Gelora E, Bentuk 'Patuhnya' DFSK Menghadirkan Kendaraan Ramah Lingkungan | dapurpacu.id

Gelora E, Bentuk ‘Patuhnya’ DFSK Menghadirkan Kendaraan Ramah Lingkungan


DAPURPACU – PT Sokonindo Automobile (DFSK) mewujudkan momen istimewa di Gaikindo Indonesia International Commercial Vehicle Expo (GIICOMVEC) 2020, untuk memperkenalkan kendaraan niaga terbarunya, DFSK Gelora.

Dibalut dalam ‘baju’ minibus dan blind van, model yang dibekali mesin bensin dan listrik (electric vehicle/EV) ini merupakan jawaban DFSK untuk mendukung pemerintah.

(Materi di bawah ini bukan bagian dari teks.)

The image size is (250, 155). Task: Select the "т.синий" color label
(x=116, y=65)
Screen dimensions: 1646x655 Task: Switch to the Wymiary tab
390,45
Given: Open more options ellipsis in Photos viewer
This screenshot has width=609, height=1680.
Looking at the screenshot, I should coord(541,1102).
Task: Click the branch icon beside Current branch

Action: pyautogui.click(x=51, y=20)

Sejatinya, bentuk edukasi DFSK pada berkesinambungan akan kendaraan listrik sudah dimulai dengan pengenalan Glory E3 di ajang Gaikindo Indonesia International Auto Show (GIIAS) 2019.

Dengan hadirnya Gelora E, ini menjadi produk kedua DFSK untuk kendaraan bermesin listrik di Tanah Air, seiring pesan pemerintah terkait percepatan kendaraan listrik yang terus digaungkan untuk memberikan iklim yang lebih sehat lagi.

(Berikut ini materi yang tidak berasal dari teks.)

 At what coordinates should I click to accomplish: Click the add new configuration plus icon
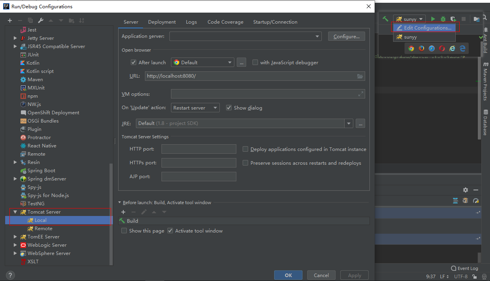pyautogui.click(x=10, y=20)
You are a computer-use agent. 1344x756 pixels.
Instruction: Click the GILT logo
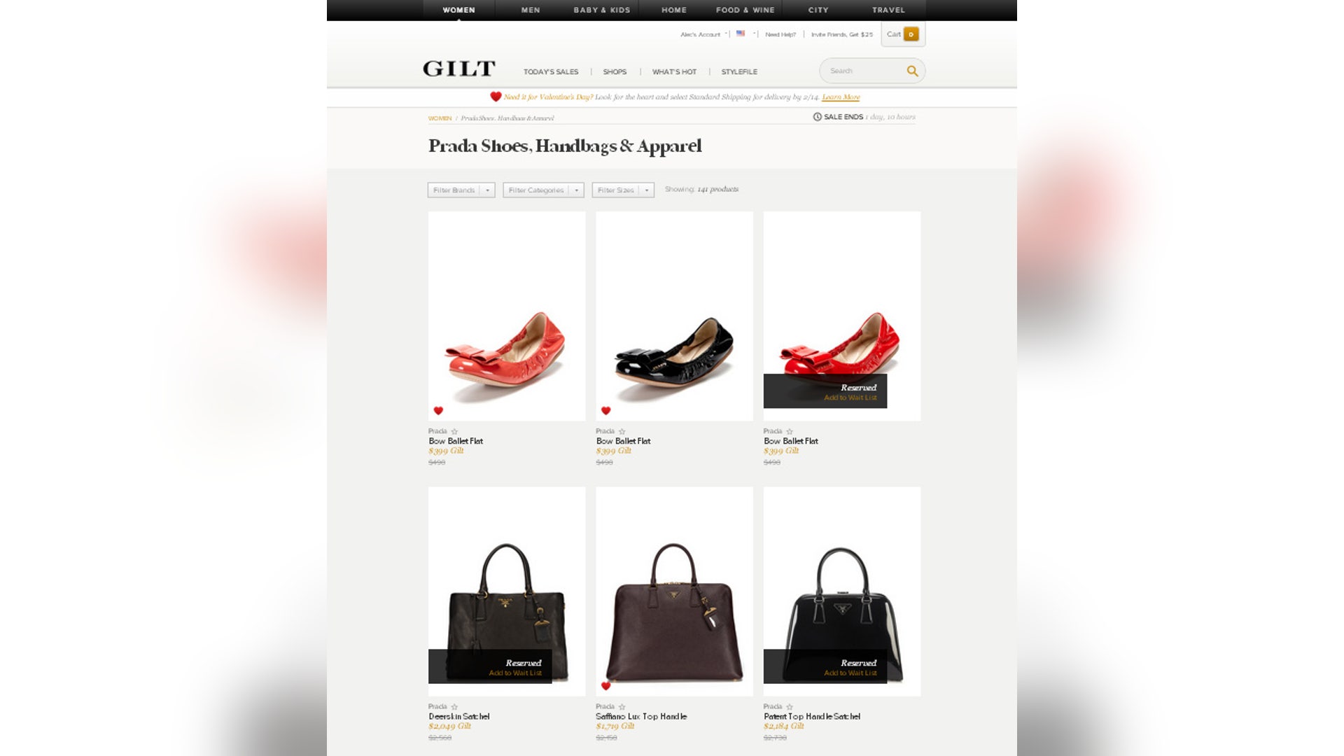[x=459, y=69]
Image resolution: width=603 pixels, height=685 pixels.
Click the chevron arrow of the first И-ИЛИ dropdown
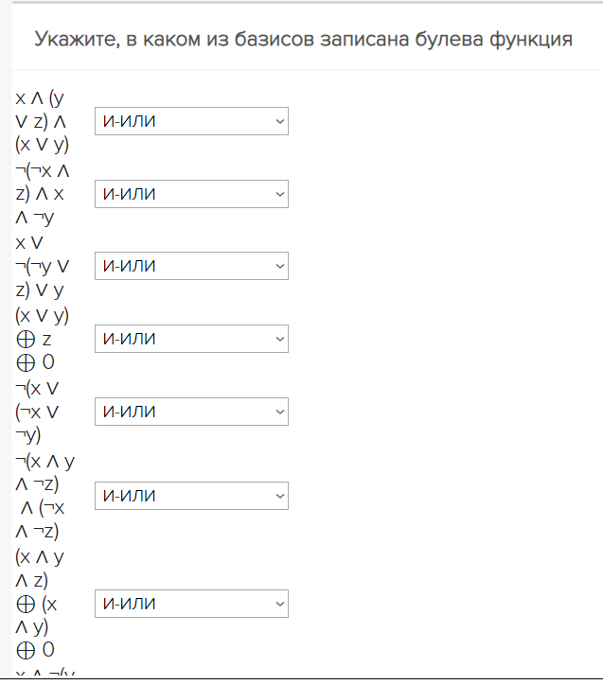(x=278, y=121)
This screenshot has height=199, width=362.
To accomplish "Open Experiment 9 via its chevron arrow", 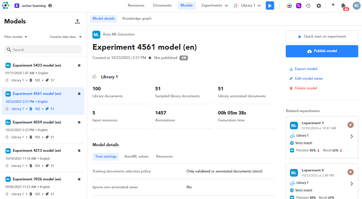I will pos(352,136).
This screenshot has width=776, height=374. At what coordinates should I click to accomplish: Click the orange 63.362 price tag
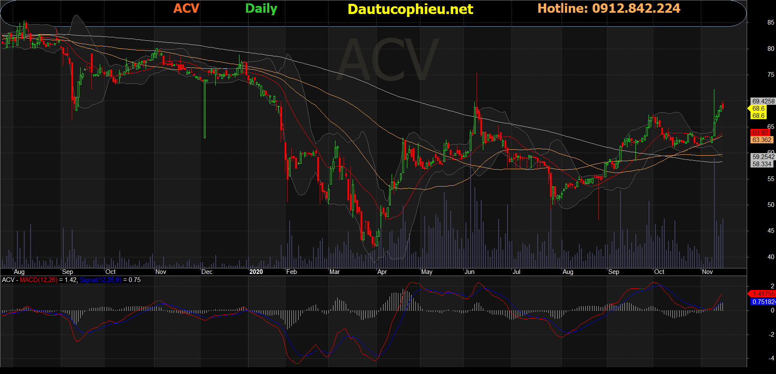(x=762, y=140)
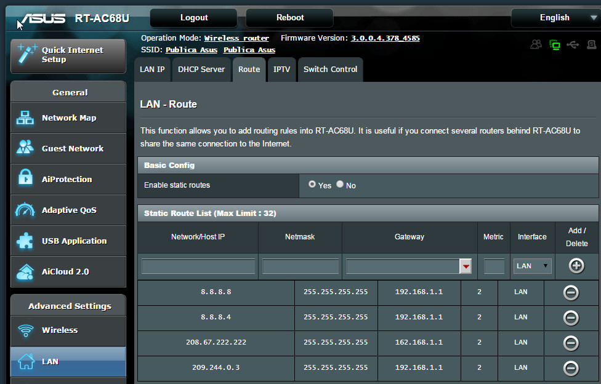Click the Logout button
The width and height of the screenshot is (601, 384).
[x=194, y=18]
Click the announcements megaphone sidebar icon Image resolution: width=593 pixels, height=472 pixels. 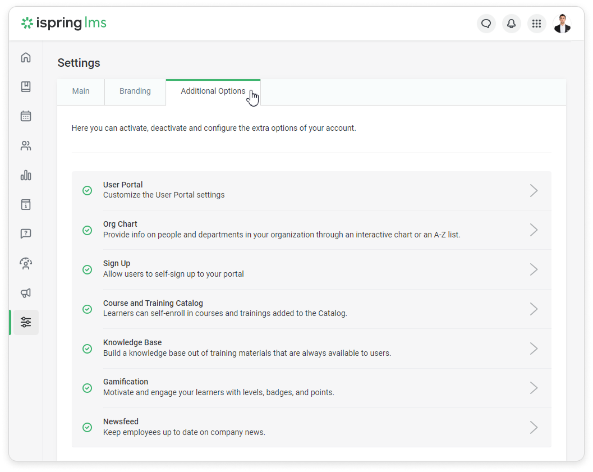tap(26, 293)
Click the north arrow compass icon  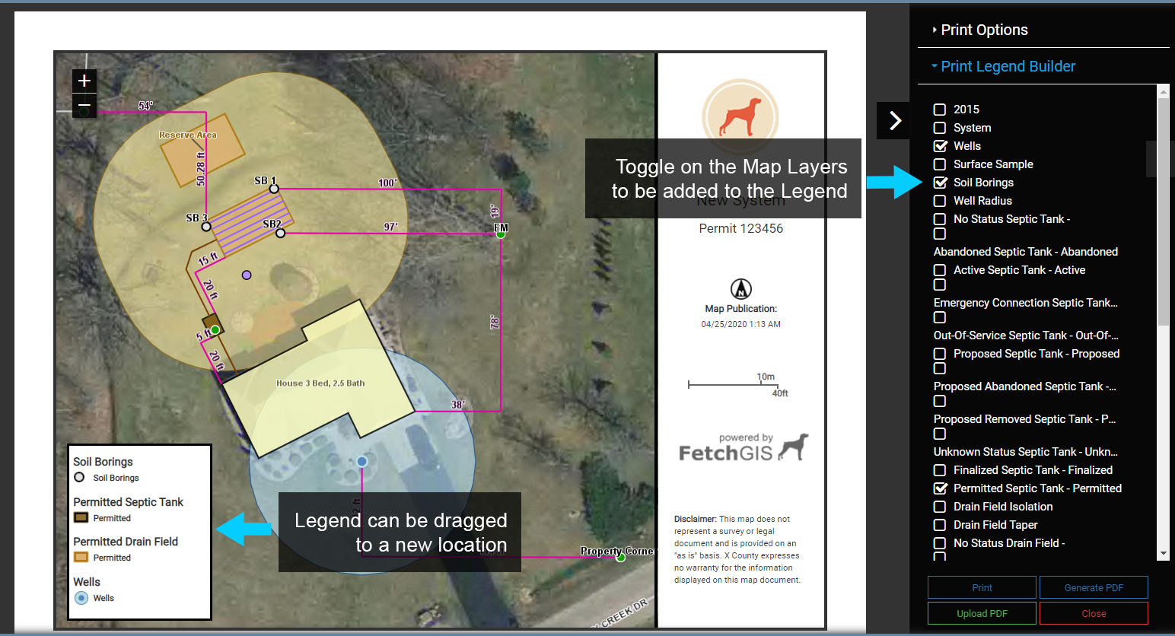pyautogui.click(x=740, y=289)

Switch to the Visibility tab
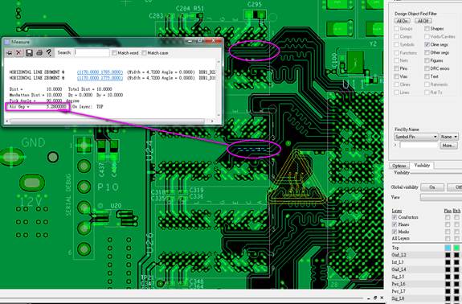coord(422,166)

Dalam sambutannya, Alexander Barus, CEO PT Sokonindo Automobile, menegaskan kehadiran kendaraan listrik Gelora E milik DFSK juga sebagai langkah lanjutan untuk menghadirkan model kendaraan yang lebih ramah lingkungan.

Baca juga:  DFSK Tawarkan Cicilan Ringan Hingga DP 0% Hingga Maret 2020

“Kami memperkenalkan Gelora E yang hemat energi, ramah lingkungan, luas, multifungsi, dan aman. Ini merupakan debutnya di Indonesia,” kata Barus, disela perkenalan Gelora E, Kamis lalu.

“Tekad Pemerintah untuk mempromosikan elektrifikasi kendaraan telah disampaikan secara tegas. Kami yakin ada prospek yang kuat akan perkembangan kendaraan listrik di Indonesia,” ujarnya lebih lanjut.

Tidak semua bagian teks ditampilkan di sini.